EXERCISE GOAL
Write out, from the entries below, exactly the lines that run between the lines holding "Let’s chat. (85, 1965)" and "[Instagram] (51, 2501)", inclusive, and stop there.

MATERIAL PROVIDED

• • • • •

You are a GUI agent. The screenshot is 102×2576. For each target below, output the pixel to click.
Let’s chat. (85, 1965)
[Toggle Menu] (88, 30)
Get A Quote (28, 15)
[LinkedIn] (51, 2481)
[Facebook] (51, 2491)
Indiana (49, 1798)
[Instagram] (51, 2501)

• • • • •

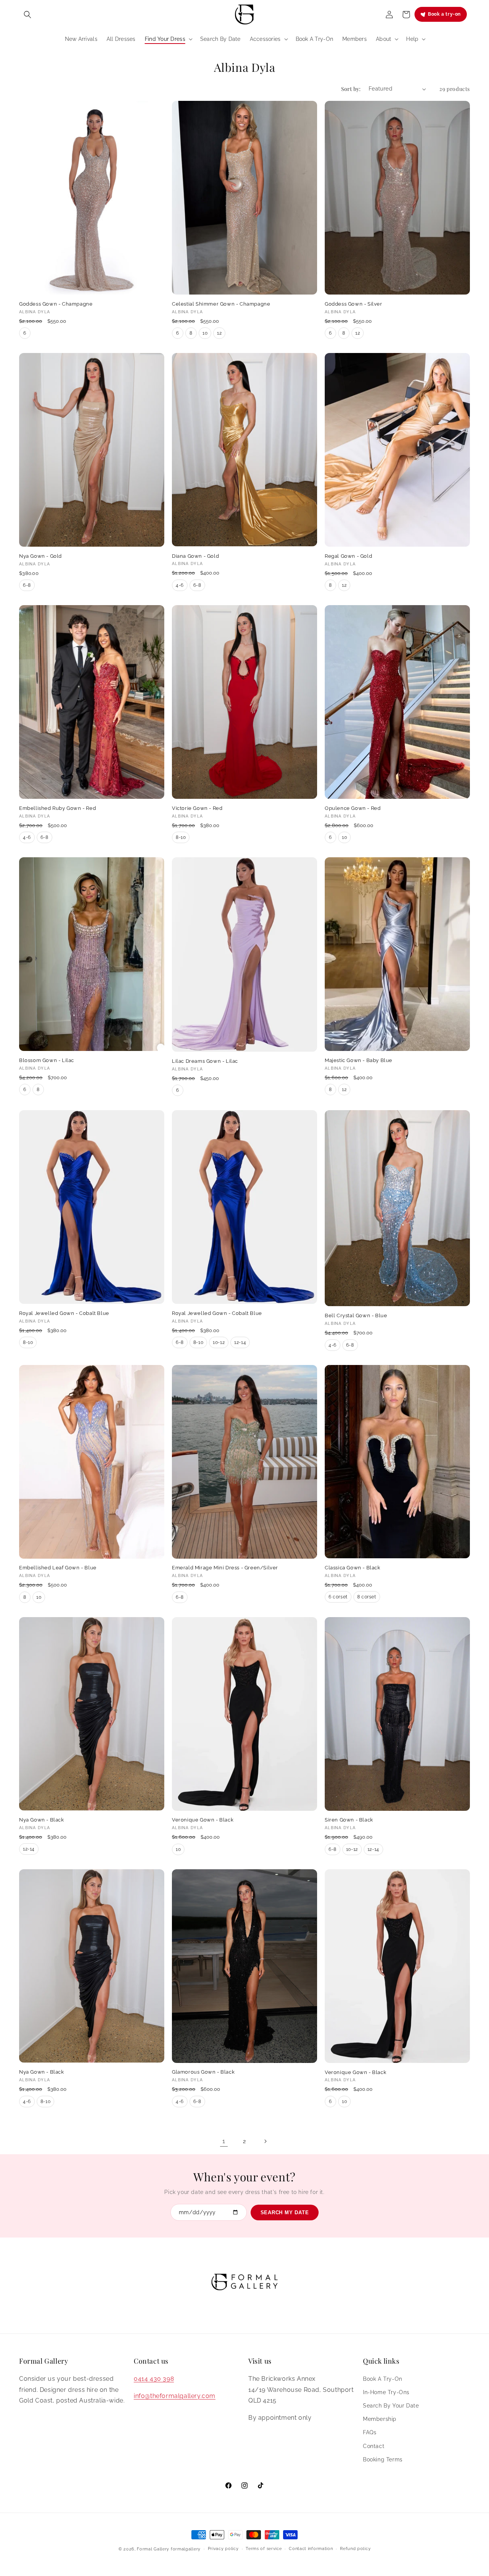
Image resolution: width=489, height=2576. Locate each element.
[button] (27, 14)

• • • • •

TASK ANSWER
Let’s chat. (85, 1965)
[Toggle Menu] (88, 30)
Get A Quote (28, 15)
[LinkedIn] (51, 2481)
[Facebook] (51, 2491)
Indiana (49, 1798)
[Instagram] (51, 2501)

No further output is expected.